Bu kanun maddesi Cumhurbaşkanınca imzalanıp Resmî Gazete’de yayınlanarak yürürlüğe girmiştir. O zamanki muhalefet partisi, bu maddenin Anayasa’ya aykırı olduğu iddiası ile yüksek Mahkemeye iptal dâvâsı açmış ise de, Anayasa Mahkemesi, bu maddenin anayasaya aykırı olmadığına karar vermiştir. Bu surette üniversitelerde kılık kıyafetin serbest olduğu kanunen teminat altına alınmıştır”.
S. Peki ama geçmişte Anayasa’da ve kanunlarda olmayan yasağı fiilen var eden uygulayıcı bürokrasi ve ona bu imkânı veren malzeme sunan yargı yeni Anayasa ve kanun değişikliklerinde bunu yapmayacağını nasıl garanti edeceğiz?
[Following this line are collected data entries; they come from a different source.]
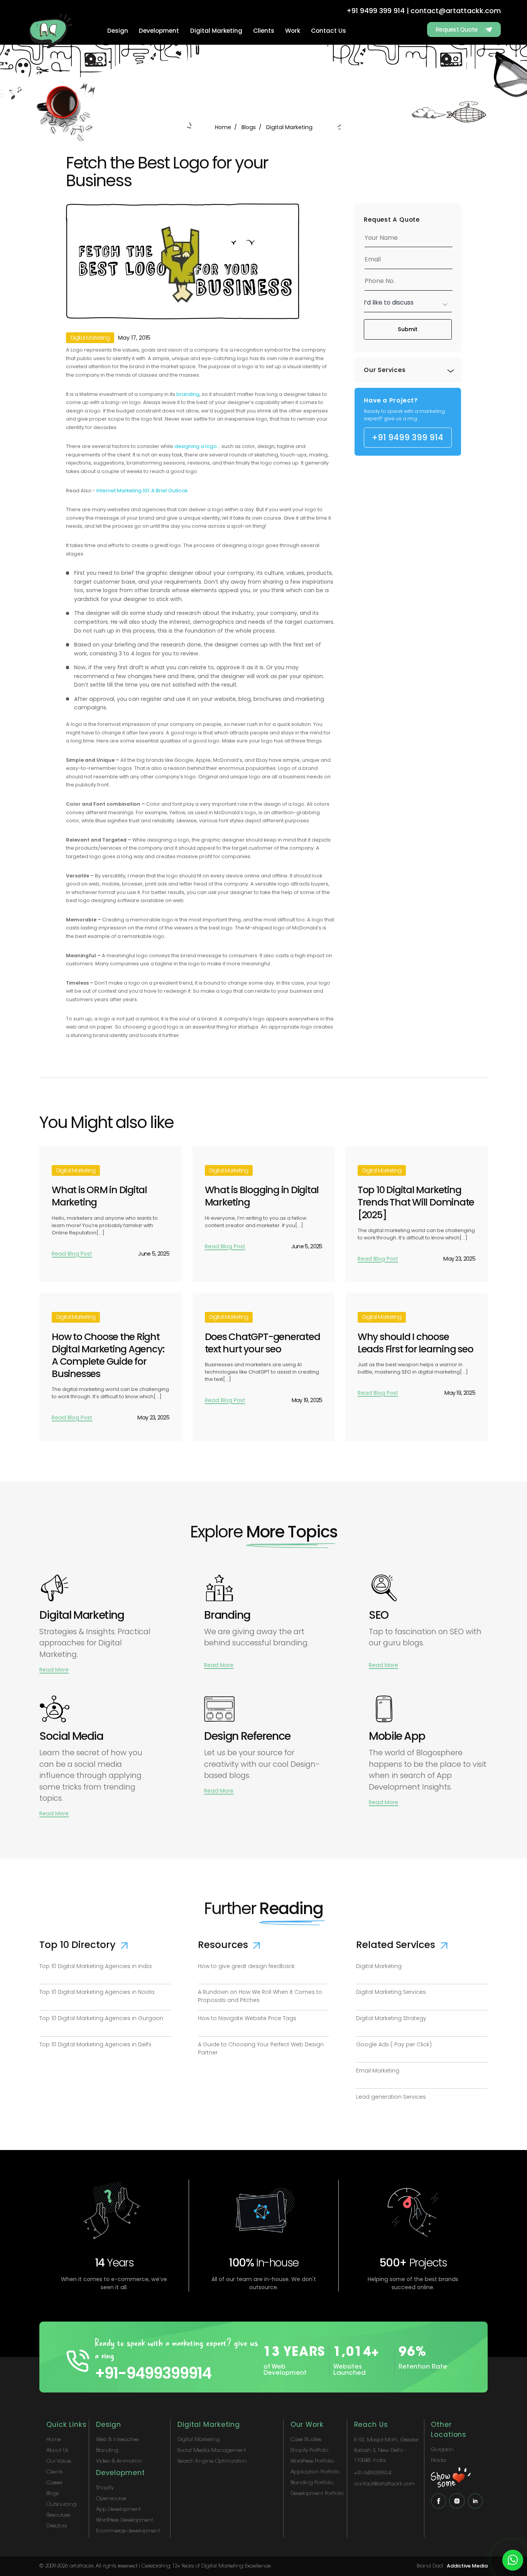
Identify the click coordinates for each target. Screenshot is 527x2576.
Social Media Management (211, 2450)
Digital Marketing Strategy (391, 2018)
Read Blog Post (72, 1254)
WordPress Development (124, 2520)
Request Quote (457, 29)
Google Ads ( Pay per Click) (394, 2044)
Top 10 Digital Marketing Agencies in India (95, 1966)
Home (223, 127)
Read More (54, 1670)
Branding (107, 2450)
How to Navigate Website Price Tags (247, 2018)
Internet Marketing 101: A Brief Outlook (141, 490)
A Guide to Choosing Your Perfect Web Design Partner (261, 2048)
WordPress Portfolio (312, 2461)
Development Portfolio (317, 2493)
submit (407, 329)
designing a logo (195, 446)
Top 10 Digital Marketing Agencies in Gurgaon (101, 2018)
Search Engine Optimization (212, 2461)
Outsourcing (61, 2504)
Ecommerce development (128, 2531)
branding (187, 394)
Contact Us (328, 31)
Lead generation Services (391, 2097)
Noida (438, 2460)
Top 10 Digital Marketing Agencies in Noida (96, 1992)
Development (159, 31)
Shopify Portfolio (309, 2450)
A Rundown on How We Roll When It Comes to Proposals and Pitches (260, 1996)
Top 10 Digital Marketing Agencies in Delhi (95, 2044)
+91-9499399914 (153, 2373)
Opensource (111, 2498)
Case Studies (306, 2439)
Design (117, 31)
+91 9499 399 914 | (377, 10)
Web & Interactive (117, 2439)
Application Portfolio (315, 2472)
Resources (58, 2515)
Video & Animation (119, 2461)
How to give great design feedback (246, 1966)
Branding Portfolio (312, 2482)
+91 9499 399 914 (407, 437)
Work (292, 31)
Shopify (104, 2487)
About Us (57, 2450)
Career (54, 2482)
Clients (263, 31)
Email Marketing (377, 2070)
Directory (56, 2526)
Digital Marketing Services (391, 1992)
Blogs (249, 127)
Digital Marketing (216, 31)
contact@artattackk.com (455, 10)
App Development (118, 2509)
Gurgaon (442, 2449)
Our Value (58, 2461)
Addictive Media (467, 2565)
C: Güzel soru. Yukarda da dediğim gibi zaten mevcut Anayasa ve 17. madde değişikliğinde çekilen zorlukların kökeni de bu. 10. ve 42. madde ile yapılmaya çalışılan şey bu geçici 17. maddenin gerekçesinden çıkarılarak uygulanan hükmün hukuk dışılığını özellikle ifade etmek. Yani zaten hukuk prensibinin gereği olan ve Anayasa’da da ifade edilen bir prensibi özellikle bir istismarı engellemek için bir kere daha Anayasal madde haline getirmek.
Devamı yarın
Valla Bekir Abi bilmiyorum ama bu yasak olayı fena halde tartışılıyor. Açıkcası Abdullah Gül ne zaman imzalayacak/imzalamayacak bilmiyorum. MGK’dan sonra nihai kararı verecek büyük ihtimalle. Bu arada sitemden size link vermeyi düşünüyorum; çünkü takip ettiğim bir blog haline geldiniz. Teşekkürler (keep it up:)
BeğenBeğen
CB’nin bir bildigi vardir eminim Mehmet kardesim (muhtemelen bizim bilmedigimiz bildikleri). Blogcunun serbestisi, komforu yok onda. MGK ‘nin adini zikretmekle onemli bir noktaya parmak basmissin zannediyorum. Ben de tesekkur ederim ilgin ve link icin.